India’s benchmark Nifty 50 and BSE Sensex have risen about 9% and 7% since the start of 2025, lagging Asian and broader emerging-market peers amid muted earnings momentum, elevated valuations, global trade uncertainty, record foreign outflows and weakness in IT stocks.
However, for the third quarter ended Dec. 31, Nifty 50 companies posted a 7.5% year-on-year profit growth, up from 1.9% in the previous quarter.
Growth was broader across the market, with BSE 500 companies reporting 16% profit expansion, led by energy and consumer discretionary companies. Information technology stocks lagged.
Even so, Nifty profit-after-tax growth stayed in single digits for a seventh straight quarter.
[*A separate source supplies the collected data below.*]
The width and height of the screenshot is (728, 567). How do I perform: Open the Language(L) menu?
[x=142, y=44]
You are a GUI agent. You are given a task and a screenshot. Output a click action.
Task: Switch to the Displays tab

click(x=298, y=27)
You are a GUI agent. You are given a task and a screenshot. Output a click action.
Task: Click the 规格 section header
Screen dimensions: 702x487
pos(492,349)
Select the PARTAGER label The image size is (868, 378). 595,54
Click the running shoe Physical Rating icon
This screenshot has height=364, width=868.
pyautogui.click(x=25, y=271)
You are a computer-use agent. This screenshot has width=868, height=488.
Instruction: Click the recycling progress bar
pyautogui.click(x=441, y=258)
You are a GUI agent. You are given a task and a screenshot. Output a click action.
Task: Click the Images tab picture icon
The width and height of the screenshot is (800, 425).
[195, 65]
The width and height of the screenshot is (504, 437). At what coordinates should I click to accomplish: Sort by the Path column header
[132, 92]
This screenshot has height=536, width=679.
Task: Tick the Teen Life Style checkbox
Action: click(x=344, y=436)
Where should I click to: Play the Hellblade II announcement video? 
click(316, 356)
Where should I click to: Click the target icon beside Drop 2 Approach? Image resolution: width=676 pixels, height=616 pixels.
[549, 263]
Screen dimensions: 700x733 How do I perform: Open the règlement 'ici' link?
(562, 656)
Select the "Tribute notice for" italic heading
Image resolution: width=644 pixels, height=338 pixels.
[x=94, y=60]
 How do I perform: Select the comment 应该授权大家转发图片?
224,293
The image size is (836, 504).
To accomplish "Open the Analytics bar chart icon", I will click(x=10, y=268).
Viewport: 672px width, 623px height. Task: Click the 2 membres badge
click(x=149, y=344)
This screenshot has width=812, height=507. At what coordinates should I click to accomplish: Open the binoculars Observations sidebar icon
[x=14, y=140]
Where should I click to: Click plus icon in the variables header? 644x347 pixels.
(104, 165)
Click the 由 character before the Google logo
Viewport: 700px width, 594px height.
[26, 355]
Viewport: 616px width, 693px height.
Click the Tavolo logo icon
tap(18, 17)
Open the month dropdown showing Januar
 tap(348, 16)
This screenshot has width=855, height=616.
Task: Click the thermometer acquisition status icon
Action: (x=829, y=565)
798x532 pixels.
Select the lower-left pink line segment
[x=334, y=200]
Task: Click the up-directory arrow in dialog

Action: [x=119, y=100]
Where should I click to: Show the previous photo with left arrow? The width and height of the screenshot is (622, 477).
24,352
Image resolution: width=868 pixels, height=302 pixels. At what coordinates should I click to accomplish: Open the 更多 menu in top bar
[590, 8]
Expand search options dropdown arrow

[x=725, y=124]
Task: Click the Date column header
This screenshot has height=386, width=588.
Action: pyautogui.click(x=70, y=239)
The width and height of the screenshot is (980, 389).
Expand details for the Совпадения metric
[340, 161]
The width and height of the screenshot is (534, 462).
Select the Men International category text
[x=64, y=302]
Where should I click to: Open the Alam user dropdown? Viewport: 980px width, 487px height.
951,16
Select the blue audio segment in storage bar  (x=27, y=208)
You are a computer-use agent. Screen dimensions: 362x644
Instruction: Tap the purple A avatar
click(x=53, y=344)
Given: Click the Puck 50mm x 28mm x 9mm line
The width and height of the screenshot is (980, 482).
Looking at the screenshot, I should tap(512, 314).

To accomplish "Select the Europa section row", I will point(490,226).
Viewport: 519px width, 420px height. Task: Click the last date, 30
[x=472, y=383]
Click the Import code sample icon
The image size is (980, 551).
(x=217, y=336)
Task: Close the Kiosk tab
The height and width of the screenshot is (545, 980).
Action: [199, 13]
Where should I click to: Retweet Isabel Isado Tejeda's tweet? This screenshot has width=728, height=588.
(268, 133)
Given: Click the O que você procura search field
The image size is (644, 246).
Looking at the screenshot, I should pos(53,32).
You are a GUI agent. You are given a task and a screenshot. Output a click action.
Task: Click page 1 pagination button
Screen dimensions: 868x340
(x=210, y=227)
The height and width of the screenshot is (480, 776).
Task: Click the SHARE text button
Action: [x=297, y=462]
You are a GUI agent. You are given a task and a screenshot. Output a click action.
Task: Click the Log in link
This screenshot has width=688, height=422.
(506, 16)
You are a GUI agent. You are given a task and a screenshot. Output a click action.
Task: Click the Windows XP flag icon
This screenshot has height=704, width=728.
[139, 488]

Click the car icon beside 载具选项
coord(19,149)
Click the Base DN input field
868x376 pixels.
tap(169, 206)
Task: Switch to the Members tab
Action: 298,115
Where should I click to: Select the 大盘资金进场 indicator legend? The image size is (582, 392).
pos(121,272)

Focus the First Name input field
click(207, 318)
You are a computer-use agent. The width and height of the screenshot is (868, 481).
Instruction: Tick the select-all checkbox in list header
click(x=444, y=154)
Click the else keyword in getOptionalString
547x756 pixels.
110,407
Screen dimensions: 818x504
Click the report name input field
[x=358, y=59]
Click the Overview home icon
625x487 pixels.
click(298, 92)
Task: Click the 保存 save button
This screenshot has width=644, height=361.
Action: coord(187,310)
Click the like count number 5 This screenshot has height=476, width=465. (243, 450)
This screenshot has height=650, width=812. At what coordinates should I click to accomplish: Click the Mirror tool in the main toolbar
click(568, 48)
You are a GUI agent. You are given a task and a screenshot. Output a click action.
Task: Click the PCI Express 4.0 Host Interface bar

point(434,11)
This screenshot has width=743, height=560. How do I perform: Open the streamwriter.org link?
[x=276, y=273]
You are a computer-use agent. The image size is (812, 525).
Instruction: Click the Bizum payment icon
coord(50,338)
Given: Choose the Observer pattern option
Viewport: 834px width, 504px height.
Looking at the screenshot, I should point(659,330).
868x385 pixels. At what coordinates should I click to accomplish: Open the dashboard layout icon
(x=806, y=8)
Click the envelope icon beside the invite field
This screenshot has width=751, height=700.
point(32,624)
Analysts led by Seshadri Sen at Emkay Global said headline earnings growth would have been closer to 14% after adjusting for the labour-code impact.
The new codes mandate basic salaries account for at least 50% of cost-to-company, increasing gratuity liabilities. Emkay estimated a roughly 5% hit to aggregate December-quarter profit after tax.
Brokerages flagged early signs of a recovery in consumption and said an interim framework for an India-U.S. deal could mark a turning point for markets.
Valuations have moderated after underperformance, while supportive fiscal and monetary policy, signs of consumption revival and progress in trade talks with the European Union and the U.S. have improved the forward earnings outlook, analysts said.
“Strong festive and rural demand, a stable interest-rate environment, a pickup in credit growth and lower input costs drove a broad-based earnings recovery,” said J.P. Morgan analysts Rajiv Batra and Rushi Mehta, adding that mid-caps and small-caps posted earnings growth of 12% and 21%, respectively, in the third quarter.
Motilal Oswal said five Nifty 50 stocks, State Bank of India, Tata Steel, HDFC Bank, Tata Consultancy Services and Bharti Airtel, accounted for 78% of incremental earnings growth.
Against stabilising profits, the brokerage said markets were better positioned for improved performance in 2026, with the U.S. and EU trade deals seen as key catalysts.
J.P. Morgan and Motilal Oswal cautioned that AI-led disruption in IT services and spillover risks to other sectors remained a key overhang, heightening job-security concerns in urban areas.
India’s IT index has fallen about 12% so far in 2026 after dropping 12.6% in 2025, while the Nifty 50 is down 1.8% year to date.